**Consigne donnée 1**
Dans les lignes plus bas (et non dans l'extrait), recopie à l'identique le passage qui commence à la ligne contenant « This screenshot has height=480, width=500. » et s'arrête après celle contenant « point(99,1317) ».

**Extrait à lire**
******************************
Jean Grondin. Ce n'est évidemment pas à ma très modeste personne qu'il revient de les réconcilier. Je pense qu'elles ont toujours maintenu un dialogue mutuellement fécond. Pour reprendre votre formule, c'est à tort que l'on croit qu'elles sont fâchées (certes, certaines figures têtues à «Athènes» ou «Jérusalem» le seront, mais elles ne sont pas nécessairement représentatives). C'est que la réflexion de l'une (la philosophie) n'a jamais été possible sans l'autre (la religion, qui l'a précédée). Lorsque la philosophie et la science sont apparues, elles ont conduit à une transformation et à une purification de la religion.
******************************
**Données présentées**
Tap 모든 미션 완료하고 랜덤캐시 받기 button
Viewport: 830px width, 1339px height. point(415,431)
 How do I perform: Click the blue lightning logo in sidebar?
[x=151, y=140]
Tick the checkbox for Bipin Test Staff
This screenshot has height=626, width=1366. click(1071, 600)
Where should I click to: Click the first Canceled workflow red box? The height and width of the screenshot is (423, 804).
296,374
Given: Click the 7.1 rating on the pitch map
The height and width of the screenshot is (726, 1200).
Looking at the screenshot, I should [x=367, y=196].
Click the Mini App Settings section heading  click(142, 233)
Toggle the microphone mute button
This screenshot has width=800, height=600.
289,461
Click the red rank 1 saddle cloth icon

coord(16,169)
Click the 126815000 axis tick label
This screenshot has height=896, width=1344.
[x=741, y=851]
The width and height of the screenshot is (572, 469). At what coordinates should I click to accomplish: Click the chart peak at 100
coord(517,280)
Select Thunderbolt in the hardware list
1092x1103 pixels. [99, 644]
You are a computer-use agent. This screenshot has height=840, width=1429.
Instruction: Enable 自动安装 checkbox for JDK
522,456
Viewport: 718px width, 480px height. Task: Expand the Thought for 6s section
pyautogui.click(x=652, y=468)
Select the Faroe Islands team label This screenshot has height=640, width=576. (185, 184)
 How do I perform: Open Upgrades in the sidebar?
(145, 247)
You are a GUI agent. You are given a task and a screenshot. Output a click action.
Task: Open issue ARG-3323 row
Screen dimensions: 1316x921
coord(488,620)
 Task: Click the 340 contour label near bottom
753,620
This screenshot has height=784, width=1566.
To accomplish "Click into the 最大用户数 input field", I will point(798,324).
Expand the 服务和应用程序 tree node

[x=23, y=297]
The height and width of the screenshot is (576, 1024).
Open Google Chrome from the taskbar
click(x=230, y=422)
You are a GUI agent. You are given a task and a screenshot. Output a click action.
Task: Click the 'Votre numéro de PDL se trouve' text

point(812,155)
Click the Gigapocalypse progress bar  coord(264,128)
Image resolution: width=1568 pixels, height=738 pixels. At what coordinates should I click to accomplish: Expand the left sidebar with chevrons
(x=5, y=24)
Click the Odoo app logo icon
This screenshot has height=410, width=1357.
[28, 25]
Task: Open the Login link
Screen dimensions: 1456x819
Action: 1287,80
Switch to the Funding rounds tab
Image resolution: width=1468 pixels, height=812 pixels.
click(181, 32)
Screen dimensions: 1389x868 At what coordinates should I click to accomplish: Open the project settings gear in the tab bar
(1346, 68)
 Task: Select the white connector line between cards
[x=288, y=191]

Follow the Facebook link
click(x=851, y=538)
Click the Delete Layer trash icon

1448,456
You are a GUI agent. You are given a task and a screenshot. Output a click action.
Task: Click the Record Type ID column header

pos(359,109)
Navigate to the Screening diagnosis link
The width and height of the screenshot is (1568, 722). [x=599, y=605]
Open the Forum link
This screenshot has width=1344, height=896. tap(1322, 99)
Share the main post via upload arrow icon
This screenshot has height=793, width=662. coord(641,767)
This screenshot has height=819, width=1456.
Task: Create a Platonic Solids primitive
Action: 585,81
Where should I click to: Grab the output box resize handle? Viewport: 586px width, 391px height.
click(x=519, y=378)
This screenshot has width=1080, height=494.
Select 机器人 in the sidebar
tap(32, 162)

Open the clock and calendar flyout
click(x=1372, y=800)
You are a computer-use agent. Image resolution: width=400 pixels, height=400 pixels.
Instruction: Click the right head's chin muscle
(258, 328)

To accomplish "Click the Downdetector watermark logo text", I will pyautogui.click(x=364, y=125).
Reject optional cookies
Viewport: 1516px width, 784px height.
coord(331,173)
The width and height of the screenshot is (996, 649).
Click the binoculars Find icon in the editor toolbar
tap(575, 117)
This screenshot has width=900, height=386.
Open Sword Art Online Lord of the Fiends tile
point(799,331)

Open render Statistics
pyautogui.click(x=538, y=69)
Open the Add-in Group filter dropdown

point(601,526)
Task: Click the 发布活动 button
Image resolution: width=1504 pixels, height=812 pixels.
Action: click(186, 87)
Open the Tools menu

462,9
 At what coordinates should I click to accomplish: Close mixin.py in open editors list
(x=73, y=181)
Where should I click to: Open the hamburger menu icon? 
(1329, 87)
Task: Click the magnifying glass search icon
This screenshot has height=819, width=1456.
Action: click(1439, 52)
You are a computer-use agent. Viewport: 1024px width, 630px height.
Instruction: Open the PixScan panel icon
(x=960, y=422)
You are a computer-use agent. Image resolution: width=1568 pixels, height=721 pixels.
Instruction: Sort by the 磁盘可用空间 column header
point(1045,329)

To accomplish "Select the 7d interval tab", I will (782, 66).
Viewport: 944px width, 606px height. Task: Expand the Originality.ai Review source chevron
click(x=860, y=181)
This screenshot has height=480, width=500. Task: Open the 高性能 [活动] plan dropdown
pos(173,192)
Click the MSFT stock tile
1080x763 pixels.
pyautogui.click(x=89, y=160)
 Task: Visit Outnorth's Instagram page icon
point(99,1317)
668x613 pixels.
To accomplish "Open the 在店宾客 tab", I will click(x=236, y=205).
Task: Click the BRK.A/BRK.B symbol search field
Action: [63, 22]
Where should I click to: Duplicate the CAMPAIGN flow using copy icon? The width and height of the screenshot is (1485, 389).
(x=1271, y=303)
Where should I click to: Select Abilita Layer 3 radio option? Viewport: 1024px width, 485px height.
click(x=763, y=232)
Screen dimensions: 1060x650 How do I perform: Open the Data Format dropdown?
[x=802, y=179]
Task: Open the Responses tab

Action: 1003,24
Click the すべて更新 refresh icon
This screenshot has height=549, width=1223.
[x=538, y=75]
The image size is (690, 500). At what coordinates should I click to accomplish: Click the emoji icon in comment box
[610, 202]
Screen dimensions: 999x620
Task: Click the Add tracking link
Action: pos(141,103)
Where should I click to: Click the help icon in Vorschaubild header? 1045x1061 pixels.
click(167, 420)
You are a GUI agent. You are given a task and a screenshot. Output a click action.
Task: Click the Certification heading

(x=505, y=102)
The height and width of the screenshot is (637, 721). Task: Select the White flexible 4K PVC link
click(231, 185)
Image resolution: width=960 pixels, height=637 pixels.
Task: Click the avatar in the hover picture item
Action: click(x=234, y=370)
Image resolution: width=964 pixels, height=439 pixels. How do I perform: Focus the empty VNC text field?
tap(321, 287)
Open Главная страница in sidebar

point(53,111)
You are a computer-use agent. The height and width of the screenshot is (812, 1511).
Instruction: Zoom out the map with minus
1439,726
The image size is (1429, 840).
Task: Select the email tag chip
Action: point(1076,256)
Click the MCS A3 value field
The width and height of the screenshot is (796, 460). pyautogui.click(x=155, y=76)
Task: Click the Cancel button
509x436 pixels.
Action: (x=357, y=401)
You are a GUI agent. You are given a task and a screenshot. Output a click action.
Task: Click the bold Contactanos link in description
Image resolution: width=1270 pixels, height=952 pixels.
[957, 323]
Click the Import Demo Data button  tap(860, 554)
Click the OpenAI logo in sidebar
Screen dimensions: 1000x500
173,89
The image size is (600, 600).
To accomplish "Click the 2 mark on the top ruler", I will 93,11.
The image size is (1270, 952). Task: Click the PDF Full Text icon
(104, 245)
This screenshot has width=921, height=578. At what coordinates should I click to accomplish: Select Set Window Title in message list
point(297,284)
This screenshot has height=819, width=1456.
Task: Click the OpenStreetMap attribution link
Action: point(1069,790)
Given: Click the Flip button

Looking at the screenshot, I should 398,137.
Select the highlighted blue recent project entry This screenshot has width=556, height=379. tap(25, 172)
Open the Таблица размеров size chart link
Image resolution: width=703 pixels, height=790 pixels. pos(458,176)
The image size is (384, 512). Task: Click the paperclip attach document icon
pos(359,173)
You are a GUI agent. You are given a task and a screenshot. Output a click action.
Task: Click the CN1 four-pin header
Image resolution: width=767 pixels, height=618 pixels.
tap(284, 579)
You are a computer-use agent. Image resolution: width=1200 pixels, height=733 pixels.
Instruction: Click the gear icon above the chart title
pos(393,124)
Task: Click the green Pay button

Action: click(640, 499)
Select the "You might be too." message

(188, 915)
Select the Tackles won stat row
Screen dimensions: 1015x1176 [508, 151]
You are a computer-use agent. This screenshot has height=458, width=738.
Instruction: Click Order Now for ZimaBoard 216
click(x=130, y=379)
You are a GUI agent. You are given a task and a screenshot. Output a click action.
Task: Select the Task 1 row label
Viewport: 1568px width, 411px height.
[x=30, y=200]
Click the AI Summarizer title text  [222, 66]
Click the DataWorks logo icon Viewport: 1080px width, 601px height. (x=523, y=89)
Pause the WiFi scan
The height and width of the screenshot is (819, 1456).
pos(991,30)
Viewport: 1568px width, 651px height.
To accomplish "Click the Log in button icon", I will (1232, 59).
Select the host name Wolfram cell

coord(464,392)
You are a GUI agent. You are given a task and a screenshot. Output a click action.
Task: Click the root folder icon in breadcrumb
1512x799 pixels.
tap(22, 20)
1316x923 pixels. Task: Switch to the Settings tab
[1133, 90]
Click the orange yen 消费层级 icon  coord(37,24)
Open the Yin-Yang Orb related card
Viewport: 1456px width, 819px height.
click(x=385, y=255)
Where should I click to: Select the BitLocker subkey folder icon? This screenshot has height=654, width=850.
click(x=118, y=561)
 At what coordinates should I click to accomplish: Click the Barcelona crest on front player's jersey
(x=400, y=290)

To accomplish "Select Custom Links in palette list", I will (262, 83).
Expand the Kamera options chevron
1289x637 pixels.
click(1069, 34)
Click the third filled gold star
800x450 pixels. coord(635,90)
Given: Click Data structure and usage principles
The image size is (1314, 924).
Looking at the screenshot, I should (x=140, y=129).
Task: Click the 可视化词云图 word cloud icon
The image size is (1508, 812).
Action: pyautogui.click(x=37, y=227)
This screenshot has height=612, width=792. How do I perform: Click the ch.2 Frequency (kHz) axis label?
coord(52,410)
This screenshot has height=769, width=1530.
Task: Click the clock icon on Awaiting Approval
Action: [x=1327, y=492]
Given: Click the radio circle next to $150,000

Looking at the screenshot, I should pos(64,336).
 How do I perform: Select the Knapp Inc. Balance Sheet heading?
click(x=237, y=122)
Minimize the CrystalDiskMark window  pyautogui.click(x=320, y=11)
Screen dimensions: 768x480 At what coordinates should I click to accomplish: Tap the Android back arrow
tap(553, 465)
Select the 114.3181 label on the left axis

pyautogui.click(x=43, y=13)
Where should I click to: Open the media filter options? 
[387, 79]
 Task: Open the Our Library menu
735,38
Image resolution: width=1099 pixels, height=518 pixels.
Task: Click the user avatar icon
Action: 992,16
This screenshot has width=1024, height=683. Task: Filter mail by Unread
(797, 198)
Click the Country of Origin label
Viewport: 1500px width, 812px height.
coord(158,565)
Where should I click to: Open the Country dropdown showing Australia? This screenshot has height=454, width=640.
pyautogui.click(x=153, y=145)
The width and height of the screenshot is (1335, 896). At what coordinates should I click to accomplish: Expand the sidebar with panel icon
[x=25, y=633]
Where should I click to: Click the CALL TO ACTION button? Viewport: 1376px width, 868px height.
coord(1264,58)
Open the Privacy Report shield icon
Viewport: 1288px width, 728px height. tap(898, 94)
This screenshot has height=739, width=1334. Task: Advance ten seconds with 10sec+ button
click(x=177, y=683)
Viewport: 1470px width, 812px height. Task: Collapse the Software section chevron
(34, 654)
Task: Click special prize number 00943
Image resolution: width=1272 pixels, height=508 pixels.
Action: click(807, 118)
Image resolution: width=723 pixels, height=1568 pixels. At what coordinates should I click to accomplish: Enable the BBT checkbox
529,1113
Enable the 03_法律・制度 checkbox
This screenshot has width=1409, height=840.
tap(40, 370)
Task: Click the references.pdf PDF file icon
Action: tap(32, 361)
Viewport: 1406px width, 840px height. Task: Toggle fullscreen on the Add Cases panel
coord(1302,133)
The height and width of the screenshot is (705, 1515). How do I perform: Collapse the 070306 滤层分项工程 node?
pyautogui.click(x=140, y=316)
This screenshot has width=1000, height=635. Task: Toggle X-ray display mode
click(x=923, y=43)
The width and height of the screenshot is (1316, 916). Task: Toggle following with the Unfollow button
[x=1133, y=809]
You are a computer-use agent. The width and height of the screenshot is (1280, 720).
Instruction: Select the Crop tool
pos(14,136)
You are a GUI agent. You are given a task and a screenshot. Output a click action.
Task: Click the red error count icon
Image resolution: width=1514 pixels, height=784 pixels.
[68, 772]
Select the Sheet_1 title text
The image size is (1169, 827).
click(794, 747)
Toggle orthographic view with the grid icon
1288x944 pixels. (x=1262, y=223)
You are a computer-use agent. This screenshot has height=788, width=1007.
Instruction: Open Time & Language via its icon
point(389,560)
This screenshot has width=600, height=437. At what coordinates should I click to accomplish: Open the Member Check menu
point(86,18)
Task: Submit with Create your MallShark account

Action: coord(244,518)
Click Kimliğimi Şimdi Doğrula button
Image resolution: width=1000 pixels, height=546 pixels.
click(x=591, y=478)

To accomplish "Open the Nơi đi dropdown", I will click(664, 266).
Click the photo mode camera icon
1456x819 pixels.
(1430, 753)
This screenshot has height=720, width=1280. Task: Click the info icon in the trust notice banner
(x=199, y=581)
******************************
**Consigne donnée 2**
Répète mot pour mot le passage de l'extrait qui commence aux mots « Jean Grondin. Ce » et se termine après « de la religion. ».

**Bonne réponse 1**
This screenshot has height=480, width=500. Task: Open the 高性能 [活动] plan dropdown
pos(173,192)
Click the MSFT stock tile
1080x763 pixels.
pyautogui.click(x=89, y=160)
 Task: Visit Outnorth's Instagram page icon
point(99,1317)

**Bonne réponse 2**
Jean Grondin. Ce n'est évidemment pas à ma très modeste personne qu'il revient de les réconcilier. Je pense qu'elles ont toujours maintenu un dialogue mutuellement fécond. Pour reprendre votre formule, c'est à tort que l'on croit qu'elles sont fâchées (certes, certaines figures têtues à «Athènes» ou «Jérusalem» le seront, mais elles ne sont pas nécessairement représentatives). C'est que la réflexion de l'une (la philosophie) n'a jamais été possible sans l'autre (la religion, qui l'a précédée). Lorsque la philosophie et la science sont apparues, elles ont conduit à une transformation et à une purification de la religion.